Existe uma percepção silenciosa que começa a aparecer em muitas indústrias quando o tema é canal digital B2B.
Não é sobre plataforma.
Não é sobre tecnologia.
E, na maioria das vezes, também não é sobre orçamento.
O que começa a surgir, quando a conversa aprofunda, é algo menos técnico e mais estrutural:
Como a empresa decide vender.
E até onde ela está realmente disposta a mudar essa forma de vender.
Talvez a grande reflexão do momento não seja como implementar o digital, mas sim:
O que precisa mudar dentro da organização para que o digital funcione de verdade.
O momento em que o digital para de ser digital
Em muitos projetos, a história é parecida.
O cliente entra no portal B2B.
Consulta produtos.
Verifica histórico.
Monta o pedido.
Compara volumes.
Tudo funciona bem, até chegar naquilo que realmente transforma intenção em venda:
Condição comercial.
Limite de crédito.
Exceções.
Prazo real.
Disponibilidade real.
E então aparece a mensagem implícita:
“Para isso, fale com o representante.”
Não porque o cliente queira.
Mas porque o modelo ainda exige.
E nesse momento acontece algo importante:
O digital deixa de ser canal e vira apenas vitrine.
Isso não significa que o modelo está errado.
Significa apenas que talvez ele ainda esteja incompleto.
O cliente realmente não quer comprar digital?
Uma frase muito comum nas discussões estratégicas é:
“Nosso cliente B2B ainda prefere comprar com o representante.”
Em muitos casos isso é verdade.
Mas talvez exista uma nuance importante aqui:
O cliente pode preferir o relacionamento humano para decisões importantes,
mas ainda assim desejar autonomia operacional.
Ele pode querer conversar quando existe risco.
Mas não necessariamente quando precisa apenas:
Recomprar
Consultar pedido
Ver status
Emitir segunda via
Acompanhar entrega
Comparar histórico
Ou seja:
O cliente pode querer proximidade e eficiência ao mesmo tempo.
E talvez o verdadeiro desafio não seja escolher entre humano ou digital.
Talvez seja:
Definir onde cada um realmente gera valor.

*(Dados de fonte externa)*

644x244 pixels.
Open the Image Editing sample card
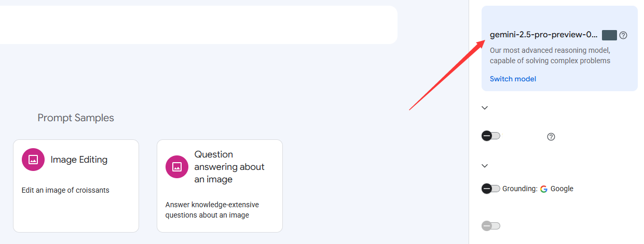76,186
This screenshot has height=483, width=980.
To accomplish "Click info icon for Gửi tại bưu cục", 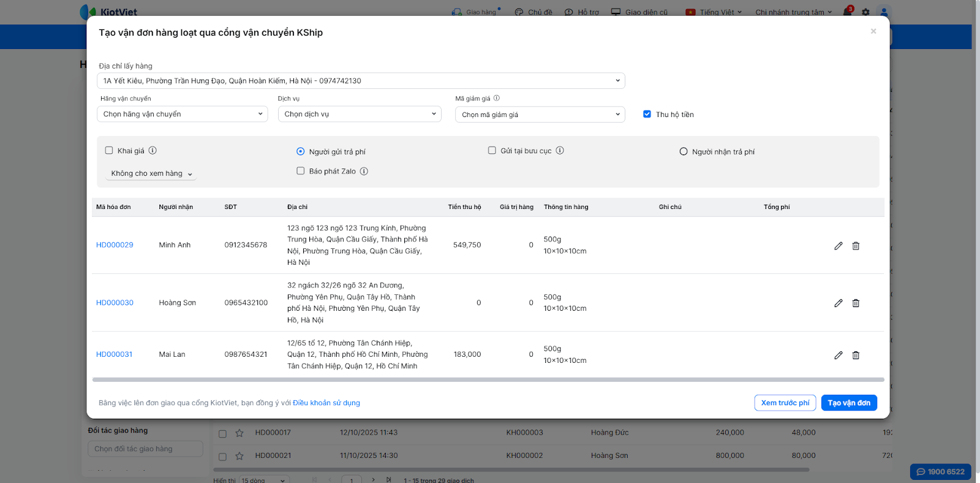I will tap(560, 151).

O dado que ajuda a colocar isso em perspectiva
Estudos recentes indicam que compradores B2B continuam valorizando interação humana em decisões complexas ou estratégicas.
Mas o mesmo movimento mostra outra tendência clara:
Eles querem jornadas mais simples, rápidas e previsíveis nas operações recorrentes.
Isso reforça uma leitura importante:
O futuro não parece ser digital ou humano.
Parece ser digital e humano, cada um no lugar certo.
Empresas mais maduras não substituem pessoas por tecnologia.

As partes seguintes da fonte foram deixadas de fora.